### What you will do
Put the records below into a two-column CSV with the headers "input" and "output", one row per record: its text under "input" and its answer under "output". Wrap every field in double quotes and replace each line break inside a field with a space.

** Start Data **

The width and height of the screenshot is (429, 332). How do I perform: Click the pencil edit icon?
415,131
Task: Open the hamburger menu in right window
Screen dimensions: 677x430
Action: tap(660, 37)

** End Data **

### Written response
input,output
"The width and height of the screenshot is (429, 332). How do I perform: Click the pencil edit icon?","415,131"
"Task: Open the hamburger menu in right window Screen dimensions: 677x430","Action: tap(660, 37)"